Bonney calls for the arrest and the woman, begging for the officers not to do this, is escorted to the police car. She is charged with the possession of drug paraphernalia.

In the next few hours, the officers find more evidence. Bonney discovers a coffee can in one of the basement closets. He hands it to Humphreys, who pulls out several small, empty plastic baggies and a few strips of aluminum foil.

There is residue all over them, but nothing substantial. Humphreys looks through every one. There are a couple with enough residue that lab technicians may be able to get enough residue to constitute a weight, which could result in a conviction on possession of a controlled substance.

Hecht has placed all the evidence in brown lunch bags, marking each one and jotting down descriptions on forms.

Bonney yawns a couple times. Humphreys, as the night goes on, becomes more and more the comedian.

They consider the raid and the search a success, even though they didn't find a lab or the second suspect. They made some mistakes. They should've had eyes on the house after the surveillance video was taken. And dialing the wrong number was unfortunate.

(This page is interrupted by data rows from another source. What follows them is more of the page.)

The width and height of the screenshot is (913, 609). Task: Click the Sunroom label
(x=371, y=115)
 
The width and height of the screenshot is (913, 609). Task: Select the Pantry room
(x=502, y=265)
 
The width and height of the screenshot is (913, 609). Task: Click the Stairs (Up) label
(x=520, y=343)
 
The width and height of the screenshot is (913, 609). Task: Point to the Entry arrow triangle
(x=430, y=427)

But they look at the bright side. They learned new lessons. And they figure there is perhaps one less drug abuser on the streets of Jackson.

It's 12:03 a.m. now. Time to go.

The police turn off the lights and lock the door.

The adrenaline and the energy are gone now. So are a mother, a daughter and a 3-year-old son.

All that is left is a messy, empty house.

And the police's knowledge of what was behind that door.